- **What the task requires**
Transcribe the lines of the records below from the one containing "The width and" through the end of the records, both included. Leave the pictures out of your copy.

- **Document and screenshot pointing entries**
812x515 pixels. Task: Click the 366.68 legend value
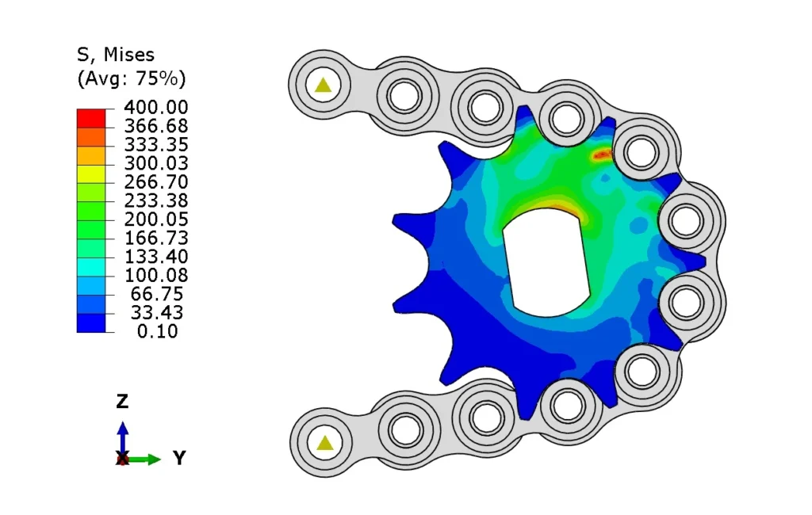(155, 125)
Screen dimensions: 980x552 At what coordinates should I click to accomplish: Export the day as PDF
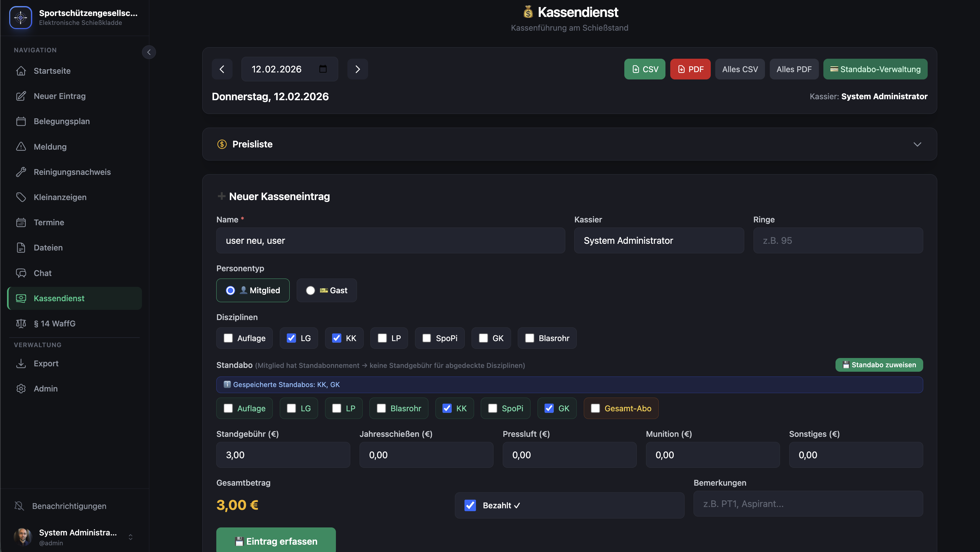pos(690,69)
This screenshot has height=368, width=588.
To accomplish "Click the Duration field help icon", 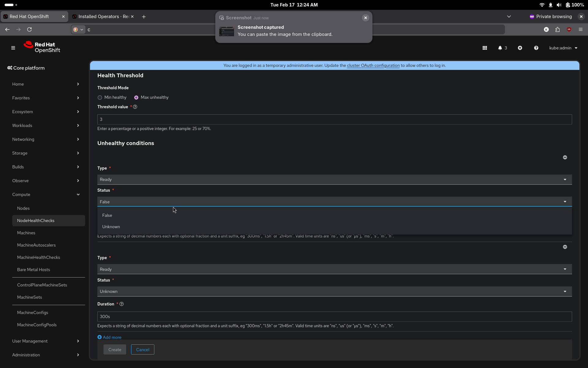I will pos(122,304).
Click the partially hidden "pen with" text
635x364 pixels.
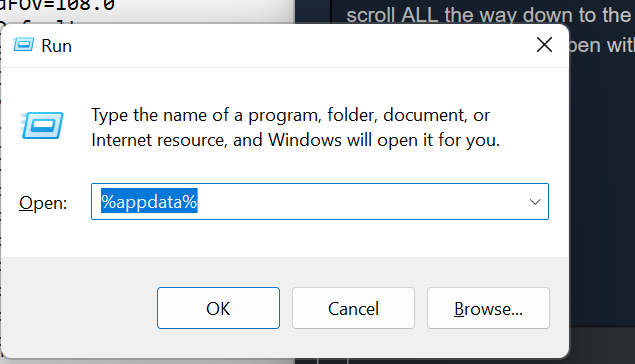coord(602,45)
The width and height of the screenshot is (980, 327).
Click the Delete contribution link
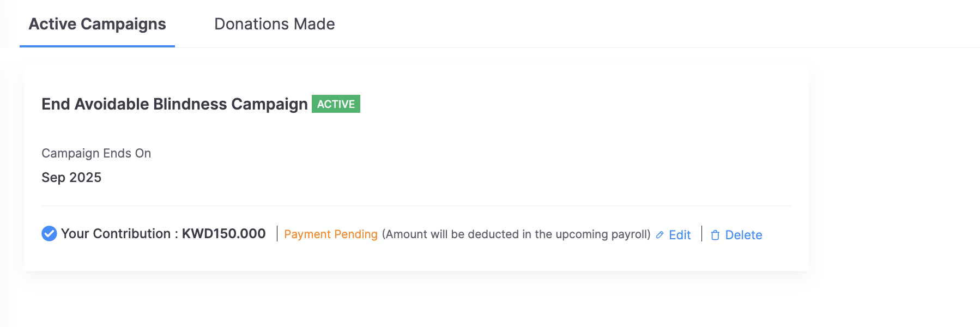point(743,235)
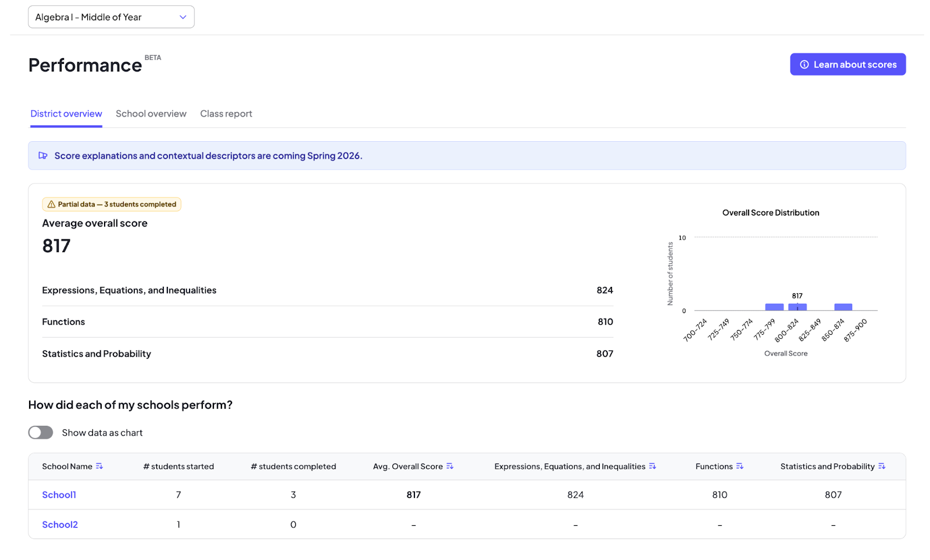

- **Answer**
The width and height of the screenshot is (980, 327).
Click the Delete contribution link
point(743,235)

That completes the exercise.